What’s in the works for the future of computer data storage? I mean we’ve gone from two gigabytes to two terabytes, being a typical amount of PC storage in less than 20 years. A thousand fold increase so are things just going to keep becoming exponentially more capacitors.
Why don’t we start answering this question with a look at our old friend? The mechanical hard drive. Already there are a number of technologies in the works that will make hard drives more spacious while still allowing them to fit in that familiar three and a half inch enclosure hard drive makers like Seagate and Western Digital are working on technologies such as shingled magnetic recording which overlaps data tracks to essentially make them narrower bit patterned media which can encode one bit of data to just one magnetic grain instead of a group and heat assisted magnetic recording or hammer which heats up small areas of the hard disk allowing the magnetic grains themselves that store the data to be a lot smaller.
These technologies are expected to help push hard drive capacities to 50 terabytes by the year 2020.Wow! But aside from changing how magnetic platter data recording works manufacturers are also looking at using more exotic materials.
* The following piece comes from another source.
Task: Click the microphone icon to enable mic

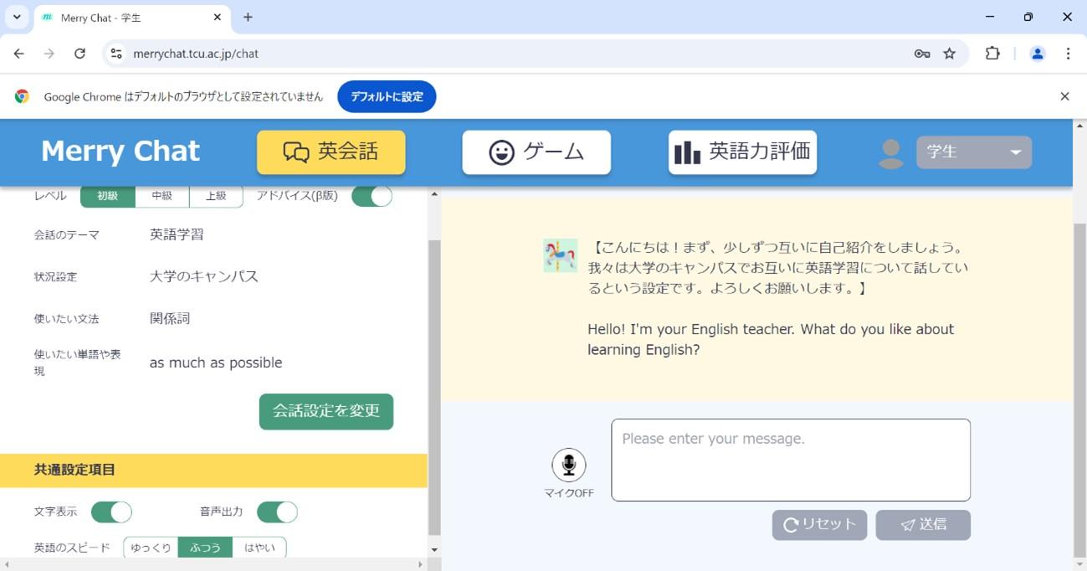Action: [x=569, y=465]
It turns out the future isn’t just about thinking big, it’s also about thinking small. For example, what if we want to fit 150 of my smartphones? That would be the equivalent of about 10,000 gigabytes on the head of a pin. We can do that, if our storage medium is DNA.
What is DNA?
DNA is the programming language of our genetic code, and it depends upon four building blocks. Adenine, Cytosine, Guanine, and Thymine. And you can think of them as being similar to the 0s and 1s we use in machine language.
It actually encodes information that our cells depend upon for all their behaviors. And DNA can store a lot of data in a very small space. The limit for data storage in DNA is an Exabyte of data per cubic millimeter. This means that you can store a billion gigabytes of data in just two ten-thousandths of a teaspoon and this stuff can survive for up to 500 years, even in harsh environments.
Compare that to the traditional storage media we’ve used in the past, like CDs or floppy disks. Those might last five or ten years before being corrupted. Even magnetic tape can only last between 15 and 30 years.
The Work so far
A few teams of computer scientists around the world have been experimenting with ways to store data into DNA. And they worked with bio-engineers to synthesize data and build it block by block.
Back in April, 2016, a group of scientists with the University of Washington collaborated with Microsoft Research to come up with a new means of encoding information in strands of DNA. In this method, they took the binary data of the file they wanted to encode, and they converted it into base 4, to match the four building blocks of DNA i.e. Adenine, Cytosine, Guanine, and Thymine. They then included ID tags which enabled them to access any byte within a large pool of data. They encoded four large files, and they were able to access them almost perfectly.
Now the real barrier to adopting DNA storage is that it takes a lot of money and time to synthesize and sequence that DNA. But bio-engineers are bringing those barriers down every single day, because they have incentive to do so.
Why is DNA so important?
In past articles, you’ve heard us talk about how much data we produce all the time. Every day, it’s about 25 billion gigabytes. And there are companies that make money by parsing all that data. And there’s a huge incentive to go from enormous super center data reserve to the size of a sugar cube. It’s pretty sweet.
Though we might one day disappear, perhaps our legacy can still live on, if anyone would think to find it.